Sur le retrait de Joe Biden, je dois vous avouer que je n'ai pas été surpris. Déjà la semaine dernière, au cours du week-end où Donald Trump a été victime d'une tentative d'assassinat, il se disait que Barack Obama et les responsables du parti démocrate devaient échanger pour envisager la sortie de Joe Biden. On s'y attendait donc. Et puis ce que j'avais comme retour depuis Washington, mais dans un certain nombre d'États du pays aussi, c'est que les démocrates vivaient très mal cette campagne. Ils avaient le sentiment que c'était un calvaire. Compte tenu des incidents qui s'étaient produits, il se disait que la campagne tournait plus autour de la personnalité et des difficultés cognitives de Joe Biden, plutôt que du fond. Donc la conjugaison de ces deux éléments me fait dire que c'était pour ainsi dire attendu. 

Sur la candidature de Kamala Harris, c'est la candidature la plus naturelle. Parce qu'elle est vice-présidente depuis quatre ans, qu'elle a été déjà candidate aux primaires. Sur le plan financier, c'est important parce qu'une campagne américaine présidentielle vaut environ 1 milliard de dollars, elle peut bénéficier de la cagnotte qui existe pour le président Biden. Les autres candidats ne peuvent pas le faire puisque les donateurs ont donné au ticket Biden-Harris. Elle est connue maintenant, il faudrait que ce soit confirmé lors de la convention des démocrates qui s'ouvre le 19 août prochain. 

Kamala Harris n'est pas très populaire, même dans son propre camp ? Est-ce une élection déjà pliée d'avance à laquelle on lui donne une chance alors qu'on sait qu'elle ne peut pas gagner  ?

Aujourd'hui, le changement de candidat va permettre aux Démocrates de mettre en place deux objectifs. Le premier, c'est de gagner la Maison-Blanche, la conserver en tout cas. L'objectif numéro deux qu'il faut bien garder en tête, c'est qu'au rythme ou les choses allaient, le risque pour les Démocrates était de perdre les élections dites locales : les postes de gouverneurs, de sénateurs,...et notamment de perdre le contrôle du Sénat. Pour toutes ces raisons, les Démocrates ne pouvaient plus continuer comme ça. Quel que soit le candidat, il a pour objectif d'éviter la catastrophe. Et malheureusement, il n'y a pas de démocrate extrêmement populaire dont on pourrait dire qu'il serait sûr de faire jeu égal avec Donald Trump. La seule personnalité populaire qui pourrait rivaliser en termes de popularité, c'est Michelle Obama, et il semble bien qu'elle n'ait pas envie d'y aller.

## Les données
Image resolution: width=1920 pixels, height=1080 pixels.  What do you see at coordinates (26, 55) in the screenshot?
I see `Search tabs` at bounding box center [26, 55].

## Consigne de travail 1
Dans le texte sur le retrait de Joe Biden, à combien est estimé le coût d'une campagne présidentielle américaine ?
## Consigne de travail 2
Comment traduire en anglais la phrase « Ils avaient le sentiment que c'était un calvaire. », tirée du texte sur le retrait de Joe Biden ?
## Consigne de travail 3
Prolongez le texte sur le retrait de Joe Biden et la candidature de Kamala Harris à la suite de sa dernière phrase.

## Réponse rédigée 1
Environ 1 milliard de dollars.

## Réponse rédigée 2
They felt that it was an ordeal.

## Réponse rédigée 3
Moi, je pense que les choses ne sont pas aussi pliées que cela en faveur de Donald Trump. Il va devoir faire campagne désormais, peut-être moins sur le physique. Il sera très violent. Il devra faire campagne non pas sur le physique ou sur l'âge du candidat adverse, mais avancer ses idées. Ce sera peut-être l'occasion pour la candidate démocrate d'avancer, elle aussi, ses idées qui tiennent à l'Amérique et à un certain nombre d'électeurs comme l'avortement ou la sécurité. Elle a des atouts, il faut maintenant qu'elle aille à la rencontre des Américains, et qu'elle se raconte. 

Kamala Harris est d'origine jamaïcano-indienne, est-ce que ces origines peuvent avoir une influence sur les relations internationales et les relations avec les pays de la Caraïbe et du Pacifique ? 

En termes de relations internationales, les Antilles (Guadeloupe et Martinique) n'ont pas de souveraineté, donc passent par la relation diplomatique entre la France et les États-Unis. Là-dessus, il n'y a pas grand-chose à attendre.

En revanche, son père était jamaïcain, sa mère indienne. Elle a dans son parcours universitaire toujours été attachée à la question des droits civiques. Elle s'est toujours plus considérée comme une Afro-américaine que comme une Indo-américaine. Elle est allée à l'Université de Howard alors qu'elle aurait pu aller à Berkeley. Elle a toujours revendiqué et assumé sa dimension afro-américaine. Donc là, ça peut être un élément qui peut jouer en faveur du bassin Caraïbe. On peut imaginer que demain, si elle devenait présidente des États-Unis, elle serait plus attentive au sein de la Caraïbe, notamment à ce qu'il se passe en Haïti. Haïti vit une situation dramatique. Donc j'espère qu'elle pourra impulser quelque chose dans la relation avec Haïti puisque les États-Unis pèsent beaucoup. Je pense que sur le plan géostratégique, il peut y avoir une écoute différente, un regard différent.